What to do if you were raped

  1. Get to a safe place as soon as possible.
  2. Tell the first person you see that you feel you can trust what has happened to you. This may be difficult for you but it is very important because this person can support your story and back you up in court. If the person is a stranger ask for and keep their name and telephone number and write it down.
  3. Do not wash yourself or throw away your clothes no matter how much you want to. There might be hair, blood or semen on your body or clothes that can be used as evidence of the rape if you choose to report the matter to the police.
  4. If you were drunk or stoned at the time of the rape don’t let that stop you from reporting the matter or getting medical treatment – being intoxicated is not a crime but rape is.
  5. If you are injured go straight to a hospital, community health centre or doctor.
  6. If you want to report the matter go to the police station nearest to where the rape took place. Do this as soon as you can or at least within three days so that there is a stronger chance of finding proof of the attack and of catching the suspected rapist. (If you don’t go within this time it is still possible to report the rape within 20 years.) It is often useful to call a friend or family member to go with you and support you to do this. Keep the name and contact number of the police officer in charge of your case and your police case number. You are also entitled to a copy of the statement you make to the police.
  7. If you fear retribution or intimidation from the rapist/s make sure the police are aware of this and ask that the rapist/s be not allowed out on bail.
  8. A doctor will examine every part of your body to find and collect samples hair, blood or semen. This is called the forensic examination and it is part of the police investigation to gather medical evidence of the crime.
  9. Ask for pamphlets or booklets on rape and the number of a local counselling service to give you further support and advice about the police matter, court case and any other effects of the rape on your life.
  10. Make sure you receive the following treatment from the doctor even if you do not wish to lay a charge:
    • The Morning After Pill (MAP) within 72 hours to prevent you falling pregnant if you are a woman.
    • An HIV test and antiretroviral treatment within 72 hours to prevent you getting HIV infection. You will have to go back for follow-up visits to the doctor, for further HIV tests and to take tablets every day for 28 days to do this effectively.
    • Antibiotics to prevent getting a Sexually Transmitted Infection (STI) of another kind.

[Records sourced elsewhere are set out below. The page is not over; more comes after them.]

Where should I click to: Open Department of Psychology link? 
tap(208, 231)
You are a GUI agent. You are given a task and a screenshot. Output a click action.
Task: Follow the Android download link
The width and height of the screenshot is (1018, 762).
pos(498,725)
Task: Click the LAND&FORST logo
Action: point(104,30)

    You are entitled to this kind of medical attention even if you do not want to report the matter to the police and should do so as soon as possible or at least within three days. These treatments are not effective as prevention after 72 hours but other treatments can be available to you if you do fall pregnant or contract an STI.

  11. Remember you still have choices and can exercise your rights as a woman even though during the rape choice was taken away from you. You can take back your power to choose and there are people who can support you in doing that.